The book, in other words, is fantastic. No 22 year old should be allowed to write this well. There oughta be a law! If this insidery-gossipy thing is the kind of thing you’re into, you will also adore Altman’s perfect late film about the Joffrey Ballet, The Company. It obsessed toddler-Claire for months.

shit for cunts

(There, that should prevent any NetNannyed corporate types from reading my blog.) Jeremy claims “Shit for Cunts” was the original title of the (slightly disappointing) Banksy documentary, now (slightly disappointingly) titled “Exit Through the Gift Shop.” And indeed, I was attempting to gift shop when I asked a couple of Borders employees where their science section was.

Me “I looked near Social Science and Philosophy and even Religion, but I couldn’t find it.”

Borders dude: “It’s on the top floor, right over in the back corner.”

Me: “I see. You couldn’t find anywhere more out-of-the-way?”

Borders lady, condescendingly: “Ma’am, it’s a big store.”

Me: “Sure, but there are three shelves of astrology right here. I’m just sayin’.”

Borders dude, seriously: “I am very sorry.”

He was nice, but I left anyway, and ordered the books I wanted off the Green Apple site instead.

people pay me large sums for my clever, and yet

I just realized a bunch of my summery clothes weren’t in any of the places I thought they were.

I investigated further and found a bag I hadn’t unpacked since we came back from Oz Farm.
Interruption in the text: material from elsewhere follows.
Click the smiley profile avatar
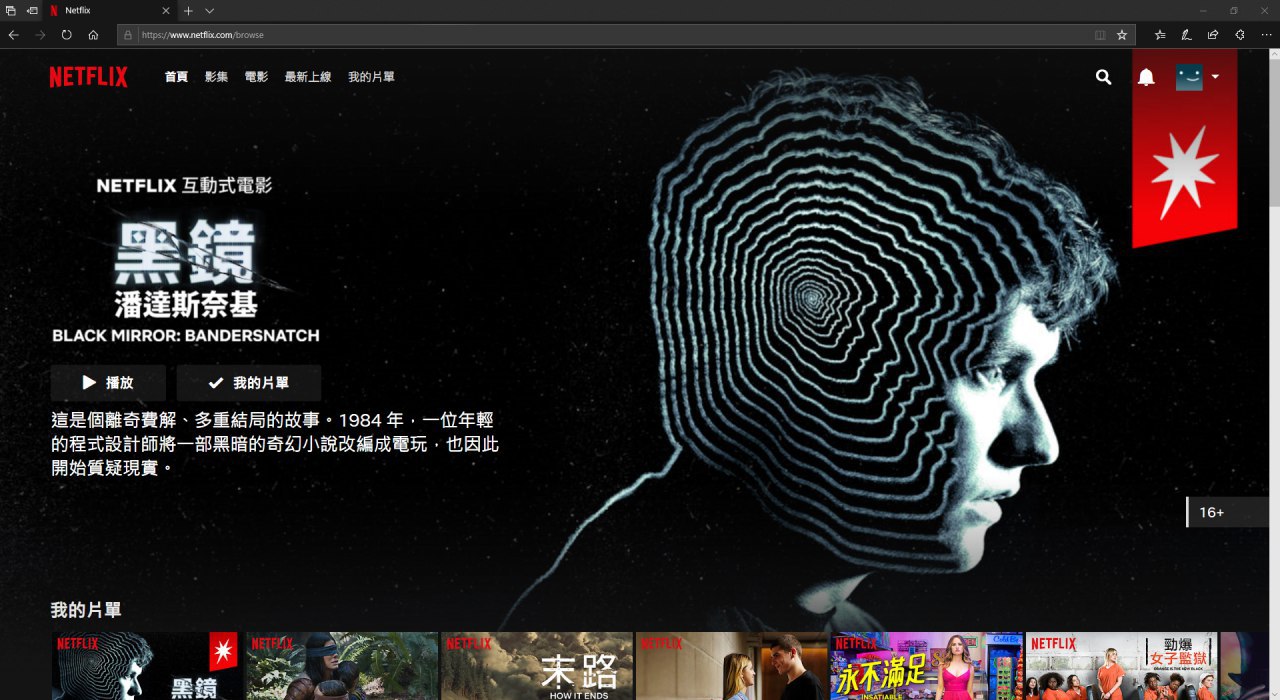 click(1189, 77)
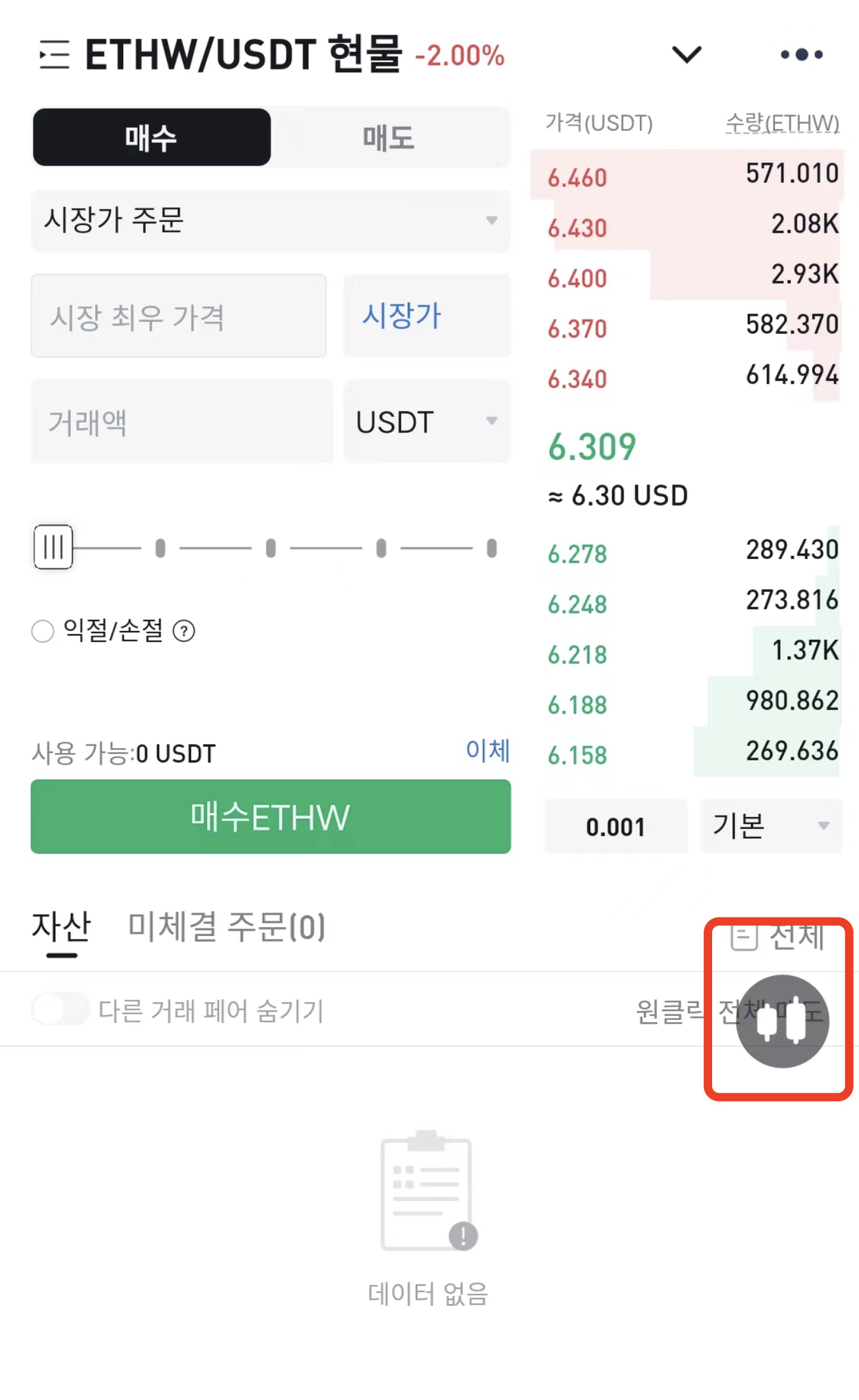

Ambition to become absent-minded in my old age: amply fulfilled!

liberty bell

Bella is a bad horse! (1)

Bella is a very bad horse! (2)

She teleported sideways last night – alarmed by antics on the sidelines, not actually her fault and if I’d had a better seat, I might have stayed on. As it was I ended up flat on my back, looking up at her forelegs as she twisted in midair to avoid landing on my face.

Oddly enough, I wasn’t frightened at the time, and am not frightened in retrospect. If I’ve fallen off Bella twice it’s because I ride her more, trust her more and push myself harder on her.
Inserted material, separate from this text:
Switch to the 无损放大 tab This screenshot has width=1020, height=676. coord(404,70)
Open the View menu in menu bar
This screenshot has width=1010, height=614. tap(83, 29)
So I got back on! As they say! The rest of the lesson was fun.

(1) Bella is a good horse.

(2) Bella may be the best horse in the world. Research is ongoing.

i have some difficulty with authority

I had to go to the Department of Homeland Security to get a stamp in my passport. It was one of those bitter cold rainy days. The security guard wouldn’t let me in until the family ahead of me was through the metal detector; then when he did let me in, he and his colleague laughed about the family and ostentatiously sprayed air freshener where they had been.

I said nothing. I shrank into myself and didn’t make eye contact.

I remember when the DHS logo was introduced, so it still looks fictional to me:

It scares me all the same.

A week later we had a work meeting about our health care options. There’s a Bush-era plan that lets young, rich and healthy people opt out of the general pool of employees, thus lowering their own health care costs at everyone else’s expense.

I was listening to the agent explain the plan, but I was also listening to the Republican talking points he had complacently absorbed, very much against his own self-interest; and I was simultaneously translating those Republican talking points into my own Marxist deconstruction of them.

I’ve been doing this a lot lately. It’s exhausting and disturbing. I lost my temper and walked out.

My difficulty with authority is that the older I get and the more experience I have with it, the harder it is to ignore the essential violence of the plutocratic state.